[Records for processing Boundary: Start]

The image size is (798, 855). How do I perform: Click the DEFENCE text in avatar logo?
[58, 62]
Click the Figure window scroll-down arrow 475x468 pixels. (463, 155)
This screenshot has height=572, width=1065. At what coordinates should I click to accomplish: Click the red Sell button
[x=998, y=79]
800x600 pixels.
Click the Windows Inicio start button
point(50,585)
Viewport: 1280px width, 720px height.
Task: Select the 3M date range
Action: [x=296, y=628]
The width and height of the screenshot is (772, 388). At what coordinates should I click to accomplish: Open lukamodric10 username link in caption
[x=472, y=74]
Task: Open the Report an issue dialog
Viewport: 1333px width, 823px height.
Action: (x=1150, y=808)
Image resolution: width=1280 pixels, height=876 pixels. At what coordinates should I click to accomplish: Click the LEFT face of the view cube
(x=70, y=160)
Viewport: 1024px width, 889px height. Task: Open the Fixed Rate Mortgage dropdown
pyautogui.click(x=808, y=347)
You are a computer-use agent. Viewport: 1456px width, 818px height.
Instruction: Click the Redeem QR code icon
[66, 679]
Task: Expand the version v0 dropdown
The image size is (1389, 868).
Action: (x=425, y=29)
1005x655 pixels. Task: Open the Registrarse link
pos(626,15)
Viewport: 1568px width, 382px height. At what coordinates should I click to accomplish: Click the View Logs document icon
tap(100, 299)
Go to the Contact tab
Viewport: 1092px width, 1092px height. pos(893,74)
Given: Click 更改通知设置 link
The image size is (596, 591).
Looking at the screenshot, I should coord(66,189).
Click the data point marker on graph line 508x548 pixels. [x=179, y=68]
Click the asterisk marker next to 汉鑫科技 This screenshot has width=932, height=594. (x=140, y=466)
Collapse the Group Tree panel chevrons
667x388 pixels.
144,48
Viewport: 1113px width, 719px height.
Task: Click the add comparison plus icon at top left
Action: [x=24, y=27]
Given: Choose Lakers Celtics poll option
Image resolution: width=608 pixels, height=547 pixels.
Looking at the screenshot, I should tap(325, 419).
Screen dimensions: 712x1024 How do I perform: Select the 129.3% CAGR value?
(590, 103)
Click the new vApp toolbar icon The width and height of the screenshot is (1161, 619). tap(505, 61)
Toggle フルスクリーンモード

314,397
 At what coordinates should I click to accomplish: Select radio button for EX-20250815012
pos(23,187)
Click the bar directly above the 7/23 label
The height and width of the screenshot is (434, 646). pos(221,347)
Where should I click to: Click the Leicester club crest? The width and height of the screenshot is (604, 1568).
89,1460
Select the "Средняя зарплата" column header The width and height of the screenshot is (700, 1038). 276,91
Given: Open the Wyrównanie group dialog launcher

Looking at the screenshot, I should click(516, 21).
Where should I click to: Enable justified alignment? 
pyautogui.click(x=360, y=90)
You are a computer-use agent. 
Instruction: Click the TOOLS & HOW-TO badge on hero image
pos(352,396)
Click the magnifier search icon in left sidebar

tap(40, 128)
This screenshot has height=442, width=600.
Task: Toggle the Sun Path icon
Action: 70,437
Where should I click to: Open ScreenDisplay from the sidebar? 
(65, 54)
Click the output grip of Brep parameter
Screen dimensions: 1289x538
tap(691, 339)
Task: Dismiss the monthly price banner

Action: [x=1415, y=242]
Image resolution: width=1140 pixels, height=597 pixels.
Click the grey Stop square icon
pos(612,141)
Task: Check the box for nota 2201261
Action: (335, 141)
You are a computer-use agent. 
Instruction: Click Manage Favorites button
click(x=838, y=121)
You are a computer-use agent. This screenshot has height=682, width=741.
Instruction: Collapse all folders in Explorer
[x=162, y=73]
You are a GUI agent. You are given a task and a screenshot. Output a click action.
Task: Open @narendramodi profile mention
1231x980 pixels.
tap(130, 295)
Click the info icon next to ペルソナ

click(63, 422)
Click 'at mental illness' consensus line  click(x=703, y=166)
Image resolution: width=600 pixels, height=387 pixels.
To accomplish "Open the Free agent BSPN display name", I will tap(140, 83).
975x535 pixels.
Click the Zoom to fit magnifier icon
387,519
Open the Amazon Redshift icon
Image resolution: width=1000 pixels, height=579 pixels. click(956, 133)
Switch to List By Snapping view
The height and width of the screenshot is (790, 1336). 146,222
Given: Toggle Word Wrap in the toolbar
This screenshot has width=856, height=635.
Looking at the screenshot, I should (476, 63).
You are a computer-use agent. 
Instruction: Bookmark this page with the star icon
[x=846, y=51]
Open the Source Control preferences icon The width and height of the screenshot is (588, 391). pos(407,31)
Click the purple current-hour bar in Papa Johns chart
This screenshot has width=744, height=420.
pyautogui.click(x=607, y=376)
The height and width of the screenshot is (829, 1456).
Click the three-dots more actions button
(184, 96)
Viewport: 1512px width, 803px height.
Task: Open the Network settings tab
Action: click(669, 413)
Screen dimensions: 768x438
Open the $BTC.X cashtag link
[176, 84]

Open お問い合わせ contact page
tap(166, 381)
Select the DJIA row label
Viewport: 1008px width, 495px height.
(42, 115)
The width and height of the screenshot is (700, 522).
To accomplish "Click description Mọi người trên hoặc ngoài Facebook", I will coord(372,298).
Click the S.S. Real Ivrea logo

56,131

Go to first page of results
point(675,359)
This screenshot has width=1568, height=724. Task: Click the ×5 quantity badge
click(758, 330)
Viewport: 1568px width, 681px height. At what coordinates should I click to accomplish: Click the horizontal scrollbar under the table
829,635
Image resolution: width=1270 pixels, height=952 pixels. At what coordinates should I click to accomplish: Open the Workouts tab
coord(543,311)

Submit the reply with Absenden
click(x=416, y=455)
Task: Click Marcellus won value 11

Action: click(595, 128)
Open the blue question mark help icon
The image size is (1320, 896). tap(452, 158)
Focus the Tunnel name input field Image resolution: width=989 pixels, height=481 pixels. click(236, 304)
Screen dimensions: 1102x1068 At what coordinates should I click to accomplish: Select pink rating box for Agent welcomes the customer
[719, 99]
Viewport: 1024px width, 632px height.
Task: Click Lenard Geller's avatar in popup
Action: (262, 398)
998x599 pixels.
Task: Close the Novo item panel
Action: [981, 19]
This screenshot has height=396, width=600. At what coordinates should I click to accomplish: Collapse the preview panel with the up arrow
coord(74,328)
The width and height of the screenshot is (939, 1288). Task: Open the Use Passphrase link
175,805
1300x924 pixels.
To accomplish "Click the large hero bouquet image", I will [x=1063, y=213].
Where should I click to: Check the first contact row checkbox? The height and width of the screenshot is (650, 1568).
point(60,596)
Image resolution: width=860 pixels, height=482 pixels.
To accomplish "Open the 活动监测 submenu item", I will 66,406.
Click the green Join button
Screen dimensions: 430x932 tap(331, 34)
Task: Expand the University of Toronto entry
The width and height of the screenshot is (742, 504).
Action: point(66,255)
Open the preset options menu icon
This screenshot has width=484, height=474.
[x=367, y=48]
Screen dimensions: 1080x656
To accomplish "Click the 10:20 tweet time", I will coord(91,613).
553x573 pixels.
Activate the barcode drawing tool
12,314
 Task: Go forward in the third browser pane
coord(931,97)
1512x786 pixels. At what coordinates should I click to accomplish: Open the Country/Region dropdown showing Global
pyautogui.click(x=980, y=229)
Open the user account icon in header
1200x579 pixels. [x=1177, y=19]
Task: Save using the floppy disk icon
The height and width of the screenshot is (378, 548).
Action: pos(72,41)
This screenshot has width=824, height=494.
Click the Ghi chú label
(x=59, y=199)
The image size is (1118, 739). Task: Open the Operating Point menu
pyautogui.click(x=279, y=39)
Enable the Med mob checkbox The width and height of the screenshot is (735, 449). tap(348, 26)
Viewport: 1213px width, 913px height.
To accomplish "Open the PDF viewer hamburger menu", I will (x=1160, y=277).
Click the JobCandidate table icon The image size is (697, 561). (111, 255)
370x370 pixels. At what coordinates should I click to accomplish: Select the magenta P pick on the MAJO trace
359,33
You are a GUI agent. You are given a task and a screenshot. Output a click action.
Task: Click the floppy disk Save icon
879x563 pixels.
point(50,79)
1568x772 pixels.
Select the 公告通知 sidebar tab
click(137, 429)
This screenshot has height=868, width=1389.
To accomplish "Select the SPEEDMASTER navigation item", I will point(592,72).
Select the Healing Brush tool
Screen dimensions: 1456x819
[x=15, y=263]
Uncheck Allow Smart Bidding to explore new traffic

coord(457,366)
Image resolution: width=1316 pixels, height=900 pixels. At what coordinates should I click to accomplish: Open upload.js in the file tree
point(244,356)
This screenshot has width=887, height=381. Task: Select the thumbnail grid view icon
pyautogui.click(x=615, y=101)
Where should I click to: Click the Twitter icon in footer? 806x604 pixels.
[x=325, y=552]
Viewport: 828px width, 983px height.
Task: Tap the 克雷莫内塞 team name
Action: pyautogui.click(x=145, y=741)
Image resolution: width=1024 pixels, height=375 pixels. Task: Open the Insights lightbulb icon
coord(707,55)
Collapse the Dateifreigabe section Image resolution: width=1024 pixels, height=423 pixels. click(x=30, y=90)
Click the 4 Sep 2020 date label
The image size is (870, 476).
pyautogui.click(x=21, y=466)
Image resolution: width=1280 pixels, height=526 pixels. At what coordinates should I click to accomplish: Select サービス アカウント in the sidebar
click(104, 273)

[Records for processing Boundary: End]

Task goal: Write down exactly the span of lines above from the one containing "Instruction: Click Manage Favorites button" to the one containing "The height and width of the screenshot is (829, 1456).", both ends included.

Response to this exercise:
Instruction: Click Manage Favorites button
click(x=838, y=121)
You are a computer-use agent. This screenshot has height=682, width=741.
Instruction: Collapse all folders in Explorer
[x=162, y=73]
You are a GUI agent. You are given a task and a screenshot. Output a click action.
Task: Open @narendramodi profile mention
1231x980 pixels.
tap(130, 295)
Click the info icon next to ペルソナ

click(63, 422)
Click 'at mental illness' consensus line  click(x=703, y=166)
Image resolution: width=600 pixels, height=387 pixels.
To accomplish "Open the Free agent BSPN display name", I will tap(140, 83).
975x535 pixels.
Click the Zoom to fit magnifier icon
387,519
Open the Amazon Redshift icon
Image resolution: width=1000 pixels, height=579 pixels. click(956, 133)
Switch to List By Snapping view
The height and width of the screenshot is (790, 1336). 146,222
Given: Toggle Word Wrap in the toolbar
This screenshot has width=856, height=635.
Looking at the screenshot, I should (476, 63).
You are a computer-use agent. 
Instruction: Bookmark this page with the star icon
[x=846, y=51]
Open the Source Control preferences icon The width and height of the screenshot is (588, 391). pos(407,31)
Click the purple current-hour bar in Papa Johns chart
This screenshot has width=744, height=420.
pyautogui.click(x=607, y=376)
The height and width of the screenshot is (829, 1456).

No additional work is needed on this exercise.